Le prédécesseur de Tawadros II, Chenouda III, "avait amené les coptes vers une forme de communautarisme" dans une logique de "rivalité mimétique avec les Frères musulmans", nous rappelle Jean-François Colosimo. Ce qui s’est traduit par "un fort accent sur l’identité ethnique et culturelle doublant l’identité confessionnelle". À l’inverse, Tawadros s’inscrit, lui "dans une démarche œcuménique". Jean-François Colosimo décrit un homme "en lien fort avec la modernité". Pour lui, "les coptes sont avant tout des citoyens égyptiens engagés dans la vie de la cité". Et on retrouve chez le pape d’Alexandrie, une posture proche de "la conception que se fait le pape François de l’avenir du christianisme à l’horizon de la mondialisation".
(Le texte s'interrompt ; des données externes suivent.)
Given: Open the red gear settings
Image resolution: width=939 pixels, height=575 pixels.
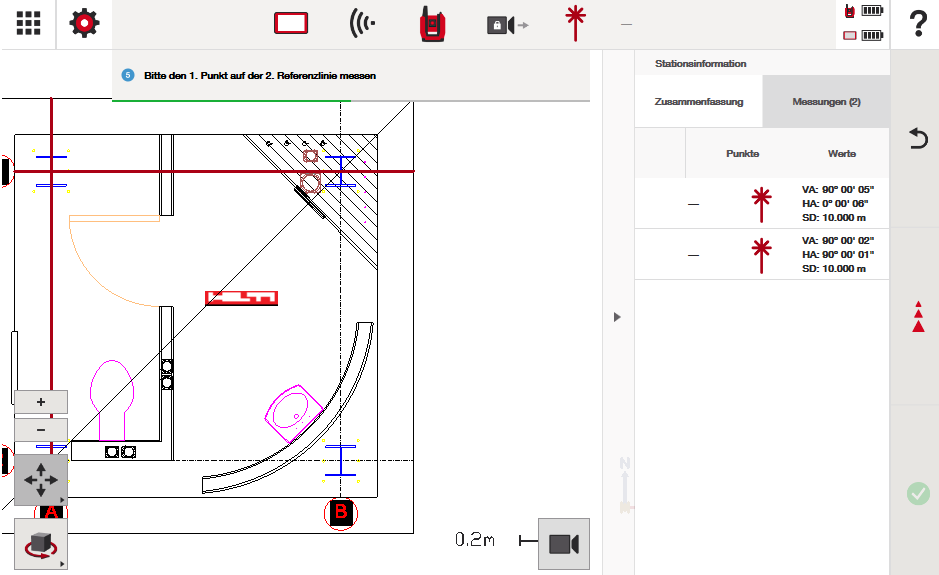Looking at the screenshot, I should pyautogui.click(x=84, y=24).
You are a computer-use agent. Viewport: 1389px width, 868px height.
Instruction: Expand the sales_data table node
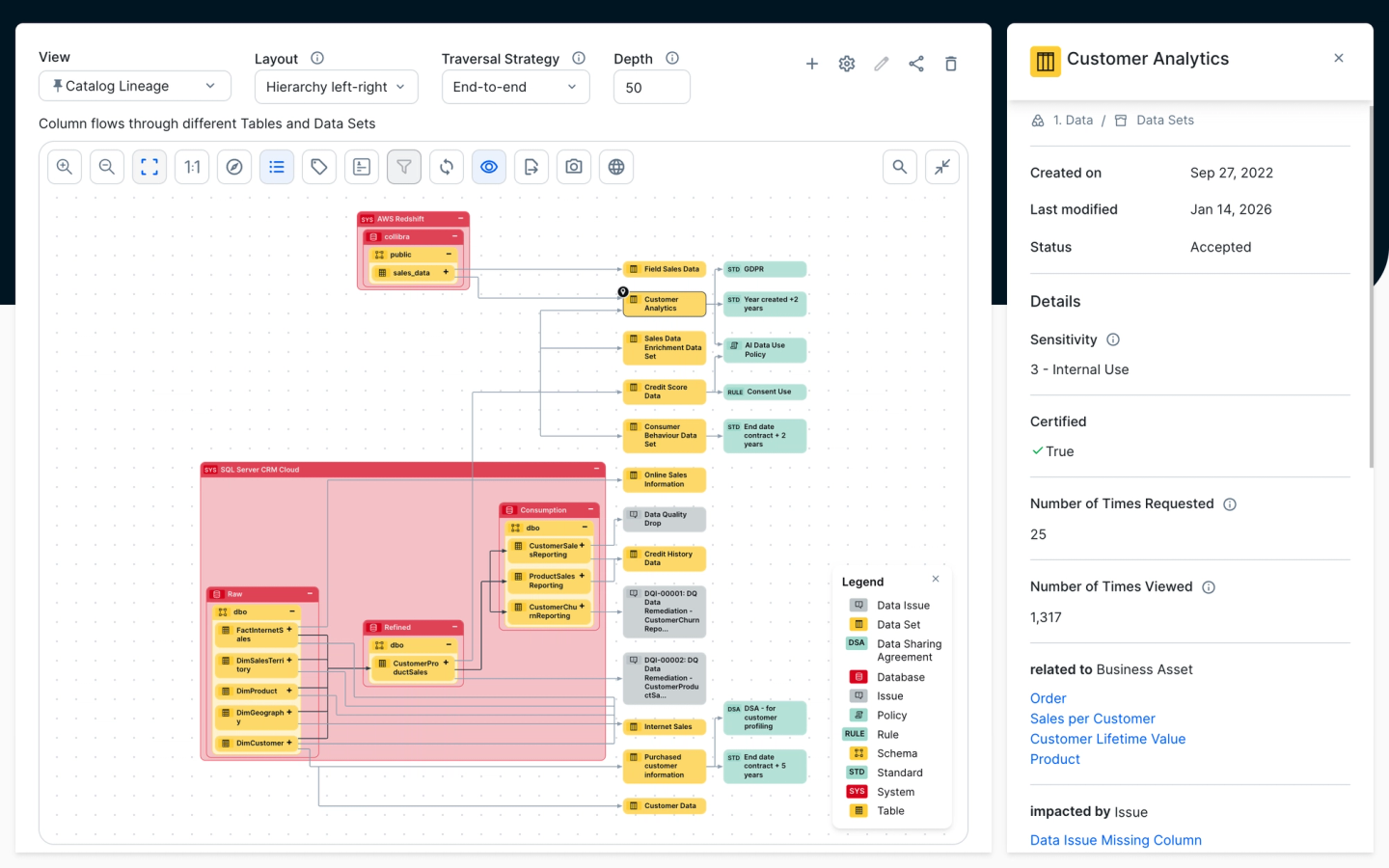446,273
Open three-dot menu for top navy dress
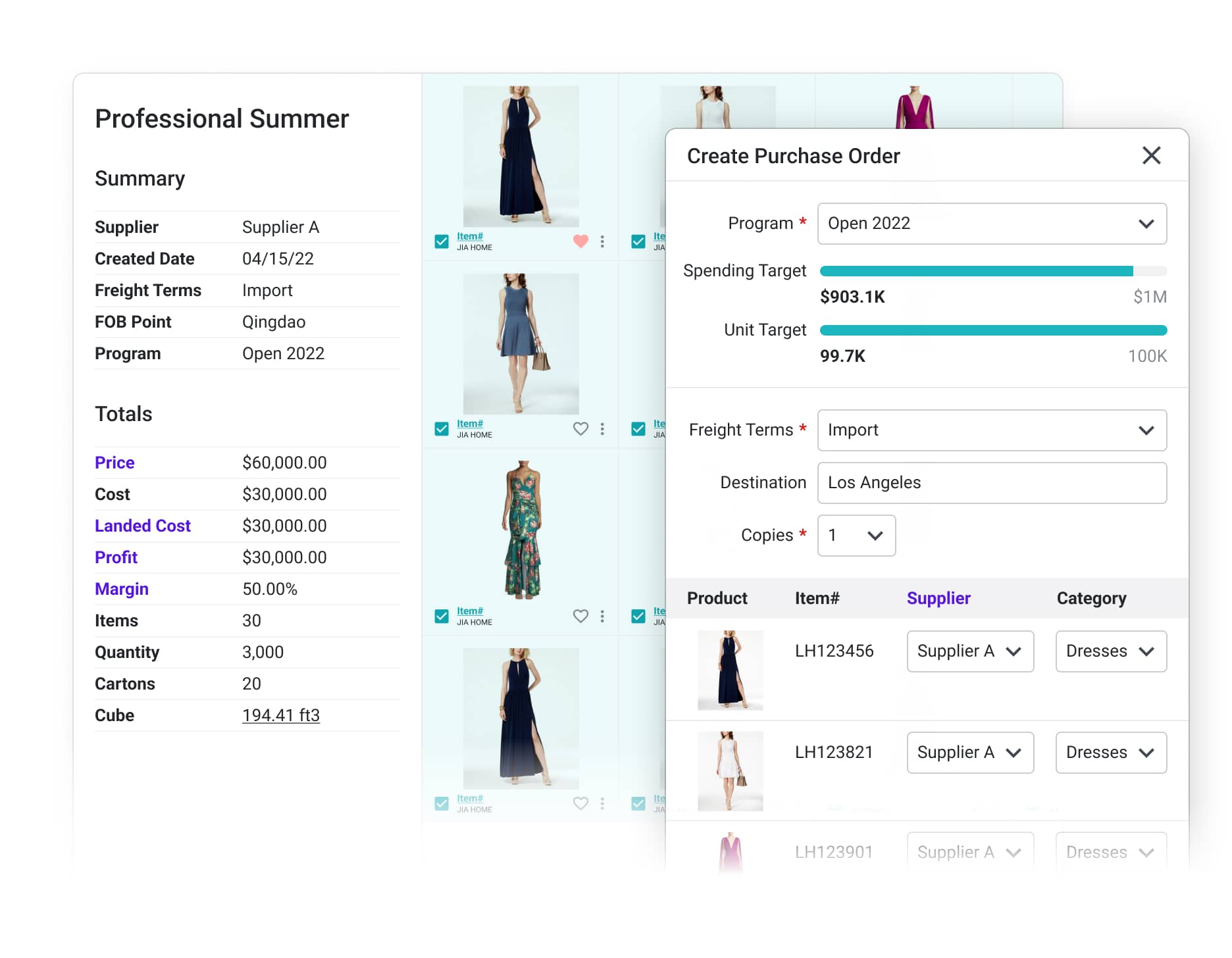This screenshot has height=958, width=1232. [602, 241]
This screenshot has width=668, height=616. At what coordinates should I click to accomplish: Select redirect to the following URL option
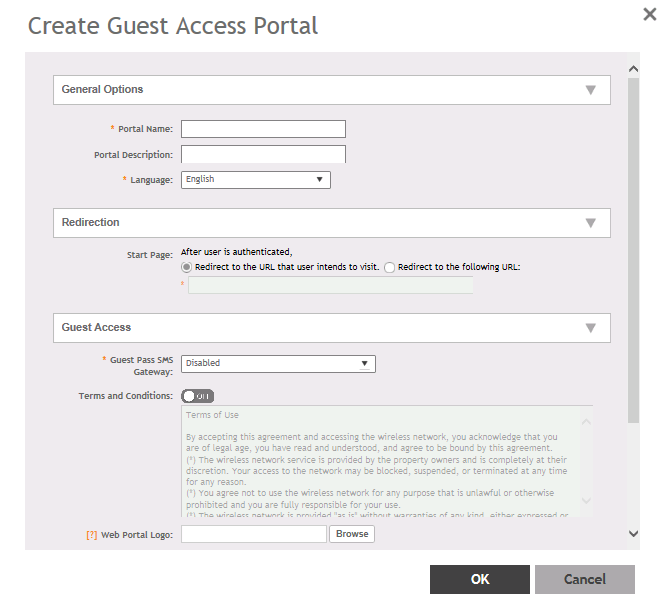tap(390, 268)
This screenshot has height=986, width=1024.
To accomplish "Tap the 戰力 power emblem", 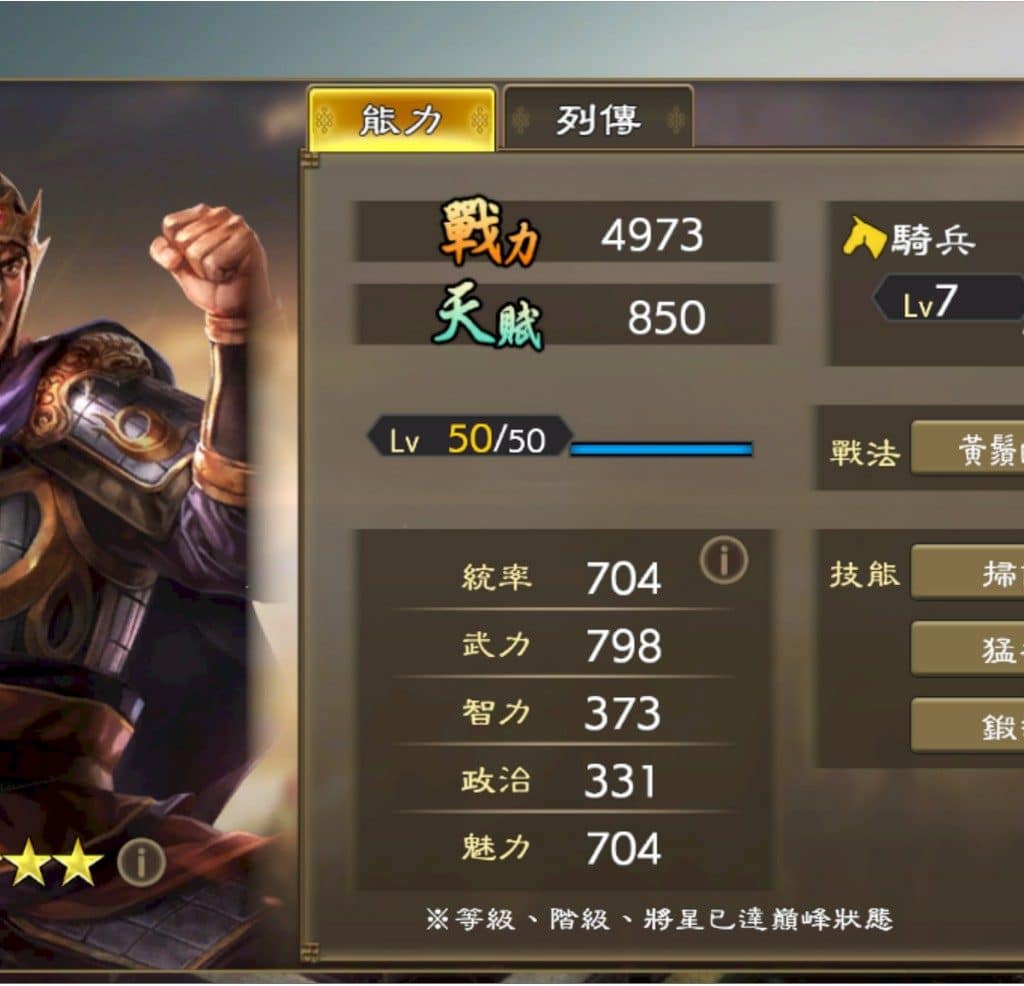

Les coptes sont une grande Église, une Église historique, une Église d’immenses traditions et une Église de trésors spirituels
Les coptes, communauté ethno-religieuse d’Afrique du Nord, représentent la plus grande communauté chrétienne du Moyen-Orient. L’immense majorité appartient à l’Église copte orthodoxe et vit en Égypte, où elle compte pour 10% de la population. Ces héritiers de saint Marc y sont implantés depuis le premier siècle. Une histoire marquée par le rayonnement de saint Antoine le Grand, père du monachisme chrétien. Les coptes "sont une grande Église, une Église historique, une Église d’immenses traditions et une Église de trésors spirituels", souligne Jean-François Colosimo.
Les coptes sont en Égypte la cible régulière de discriminations et d’attentats de la part de fondamentalistes musulmans. Aussi comprennent-ils parfois difficilement l’engagement du pape François en faveur du dialogue islamo-chrétien. "Ce dialogue avec l’islam peut parfois être mal compris par les communautés chrétiennes orientales qui, elles, se sentent prises sous le rouleau compresseur d’une islamisation croissante."
Toutefois, les coptes pourraient bénéficier de ce dialogue entre musulmans et catholiques. En 2019, le pape François et le grand imam d’Al-Azhar, Ahmad Al-Tayyeb, ont signé une déclaration commune "sur la fraternité humaine pour la paix mondiale et la coexistence commune". Le centre théologique d’Al-Azhar, qui draine des musulmans de toute l’Afrique et de tout le Proche-Orient, et qui est situé au Caire... "Al-Azhar c’est l’Égypte, insiste Jean-François Colosimo, Al-Azhar travaille aussi avec la présidence égyptienne pour essayer d’atténuer tout cet héritage de conflit pervers et criminel."